Besides, Nicolini et al. concluded that the survival rate of patients with T315I mutation is affected by the disease phase and the time of the mutation detection (22). Moreover, in a study by Elias et al 2014, they reported that the frequency and type of BCR-ABL mutations varied among different races (26).
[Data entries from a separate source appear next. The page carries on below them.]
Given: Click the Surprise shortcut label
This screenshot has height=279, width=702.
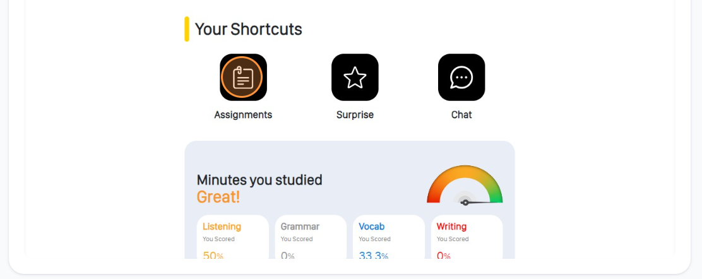Looking at the screenshot, I should 355,115.
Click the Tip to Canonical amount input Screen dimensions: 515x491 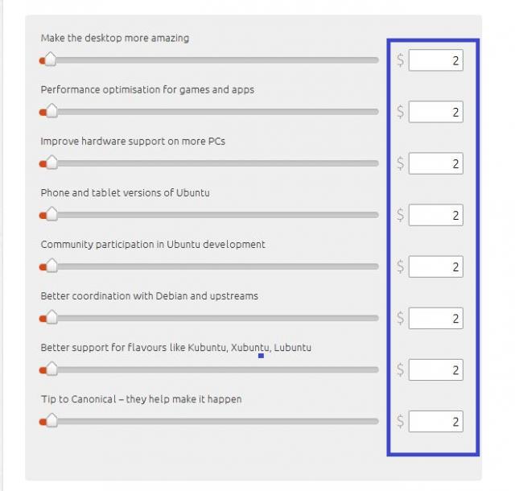tap(435, 421)
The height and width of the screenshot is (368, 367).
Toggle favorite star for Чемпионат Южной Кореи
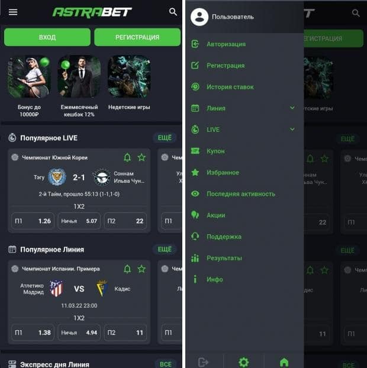141,157
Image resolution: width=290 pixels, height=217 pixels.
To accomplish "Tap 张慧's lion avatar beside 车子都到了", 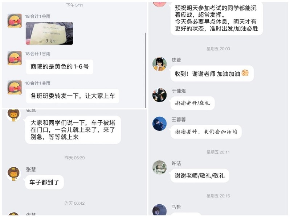I will click(x=13, y=174).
Overall, early detection of T315I mutation can facilitate the identification of CML patients and may help clinicians to define the mode of therapy before the emergence of resistance in the patients (14). Determination of T315I frequency before the onset of treatment for screening CML patients and predicting their IM resistance was a part of our current study. However, no positive cases were found among these patients. According to our study, the application of T315I mutation as a screening test before the onset of treatment for selecting the best therapy may not be suggested (13, 14, 28).
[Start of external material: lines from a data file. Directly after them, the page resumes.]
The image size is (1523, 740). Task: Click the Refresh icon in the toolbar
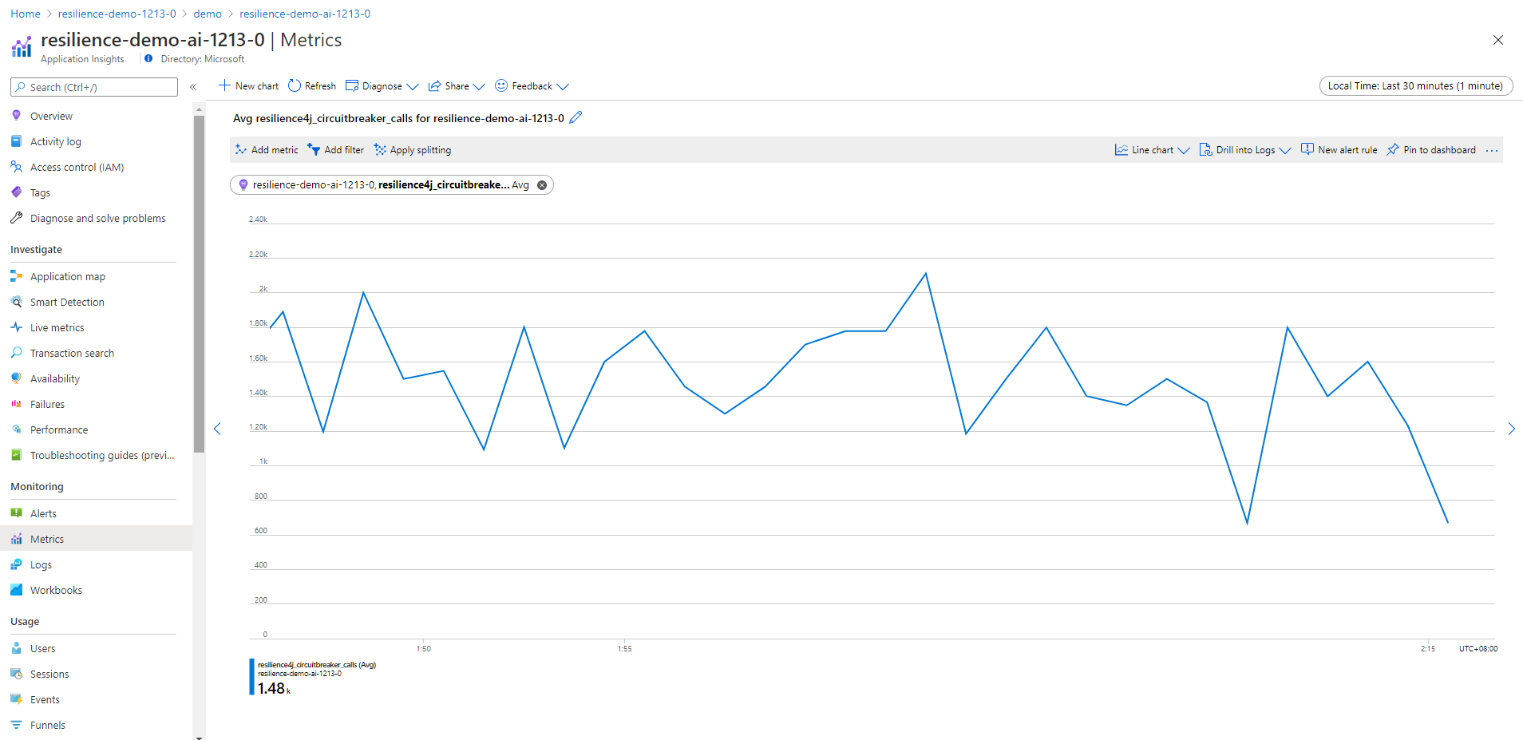pos(295,86)
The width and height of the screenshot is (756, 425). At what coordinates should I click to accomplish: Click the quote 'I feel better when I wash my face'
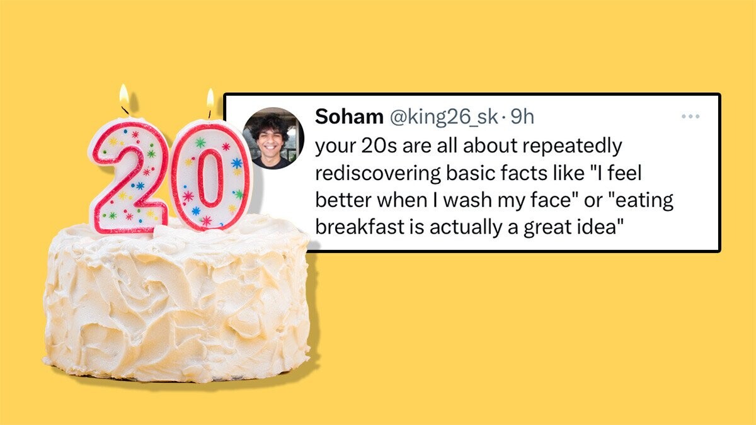coord(495,187)
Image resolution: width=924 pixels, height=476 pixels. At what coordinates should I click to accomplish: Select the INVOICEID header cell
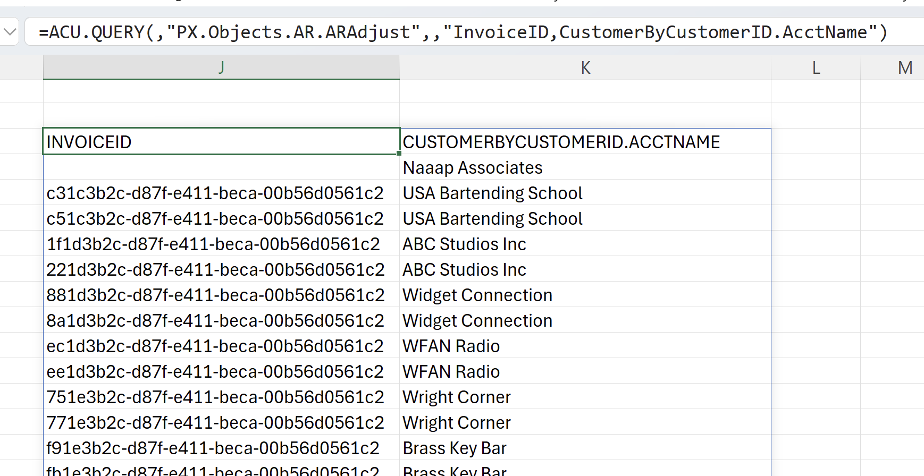(221, 142)
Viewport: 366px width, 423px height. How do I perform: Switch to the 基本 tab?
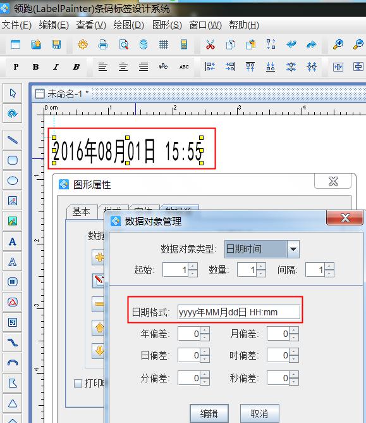pos(81,212)
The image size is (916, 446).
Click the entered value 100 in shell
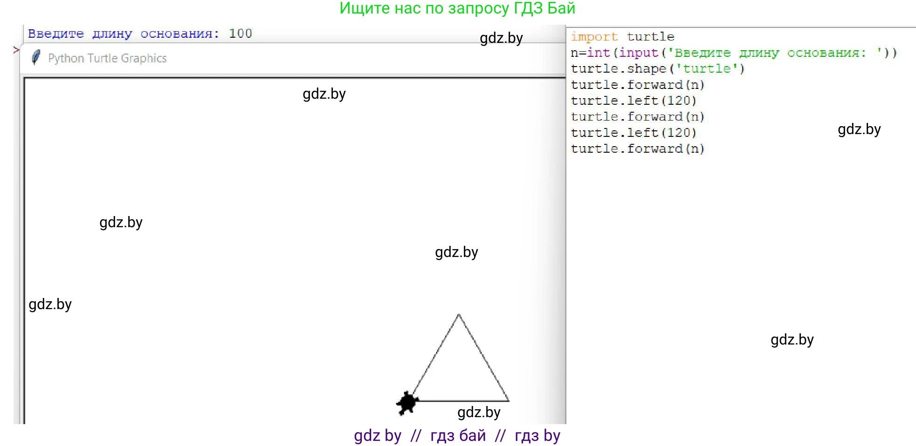pos(240,34)
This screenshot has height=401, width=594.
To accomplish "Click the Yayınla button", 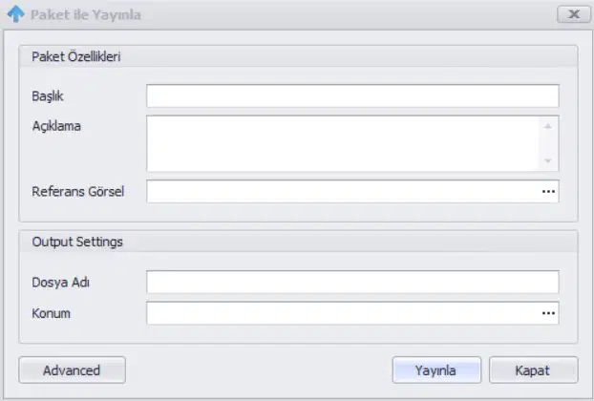I will pyautogui.click(x=436, y=369).
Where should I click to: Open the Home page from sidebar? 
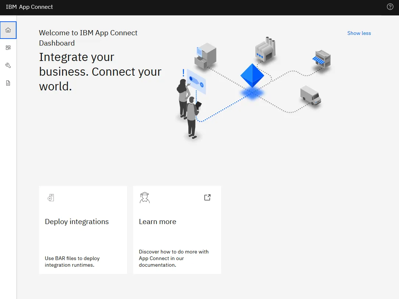(x=8, y=30)
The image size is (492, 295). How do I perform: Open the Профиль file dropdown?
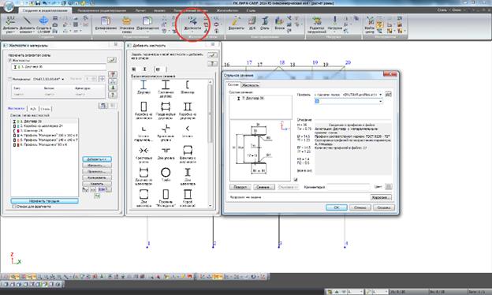point(349,95)
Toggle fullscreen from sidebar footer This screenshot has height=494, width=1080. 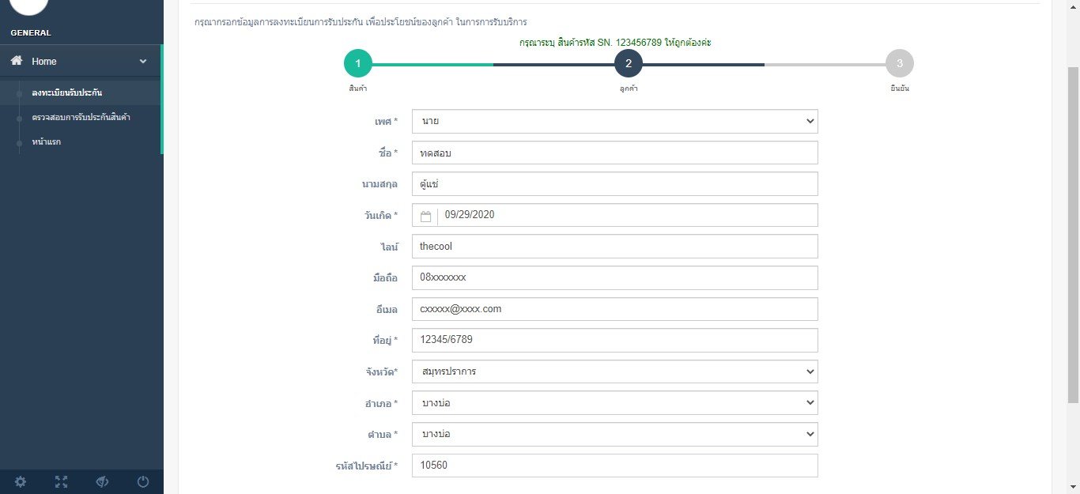[61, 481]
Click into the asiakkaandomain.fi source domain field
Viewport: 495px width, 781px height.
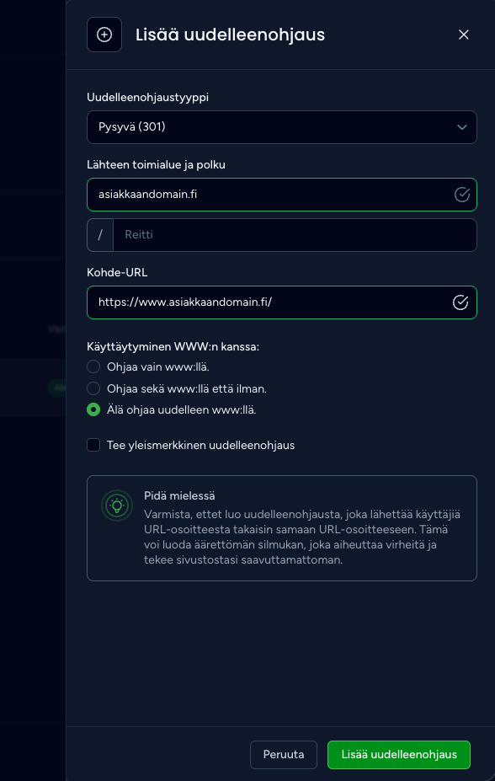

Generally, it has been suggested that cells affected by CML show an increased genomic instability, as it is more clearly evident in blast crises where a range of secondary chromosomal changes are frequently observed (16). Therefore, BCR-ABL mutations are less likely to appear before the onset of treatment, as presented in our study. Furthermore, the success of IM therapy for CML has led to its prevalent use. Screening for T315I mutation is now recommended for all CML patients undergoing TKI treatment and should be performed promptly to detect the lowest levels of clone (13, 16). Overall, according to previous studies, the emergence of T315I mutation may be due to the increased clonal instability and proliferation rate in the advanced phase disease (23, 29, 30).
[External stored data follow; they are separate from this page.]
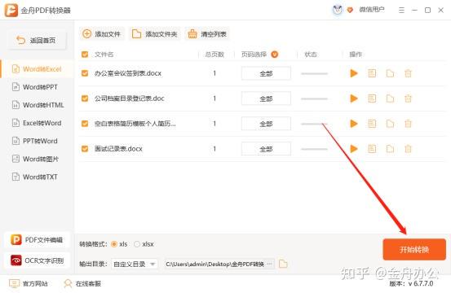Click 添加文件 to add files

tap(102, 34)
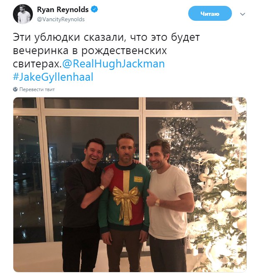Open the Ryan Reynolds display name

click(63, 10)
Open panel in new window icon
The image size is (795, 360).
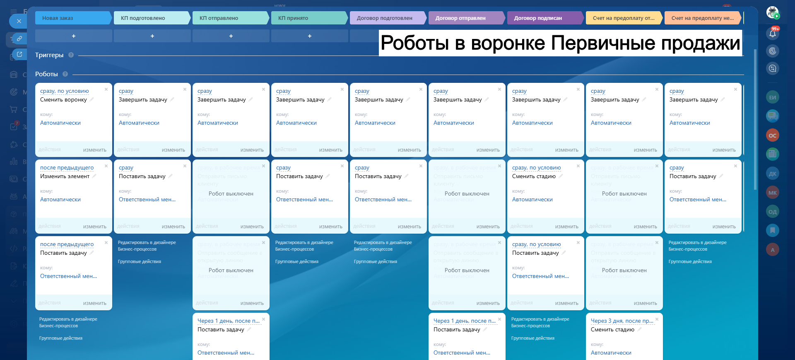(x=19, y=54)
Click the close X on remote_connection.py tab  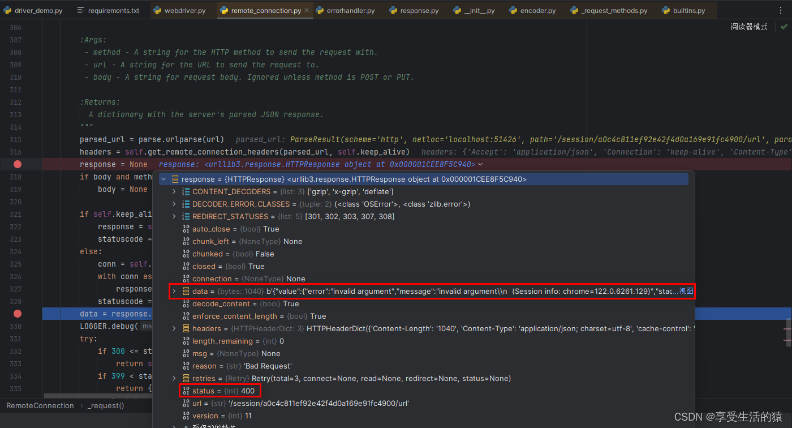pos(306,10)
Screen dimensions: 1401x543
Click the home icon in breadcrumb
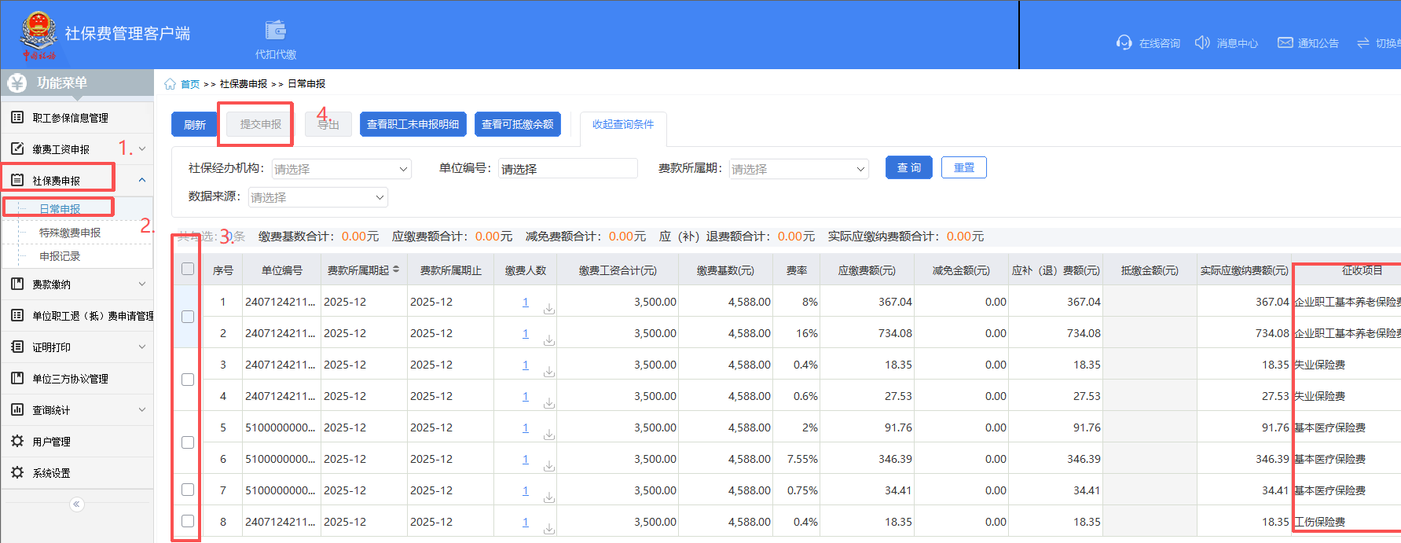(170, 84)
Currently, Ponatinib is the only TKI available and is successfully used in patients with BCR-ABL1 T315I+ CML. Although it is associated with a high risk cardiovascular side effects, it is not optimal for all patients (17). Therefore, current studies aim to find founding additional therapeutic strategies to control BCR-ABL1T315I Ph+ CML. However, this mutation couldn’t be detected in any of the 100 newly diagnosed patients, suggesting the hypothesis that the emergence of T315I mutation may be due to the increase in clonal instability and proliferation rate in the advanced phase disease. One of the limitations of this report was the small sample size. Therefore, we recommend investigating the frequency of this mutation in more samples, especially in patients before treatment to prove that it can be used as a screening test for patients before treatment.
Conclusion
In conclusion, the T315I mutation was not detected before IM administration. However, it was detected in CML patients who were under IM therapy. These observations indicate that T315I mutation may be categorized as secondary resistance and induce clonal expansion due to BCR/ABL instability. Therefore, BCR-ABL mutations are less likely to emerge before the commencing of treatment, as shown in our study.
Acknowledgements
None.
Conflicts of Interest
Authors declare that they have no conflict of interests.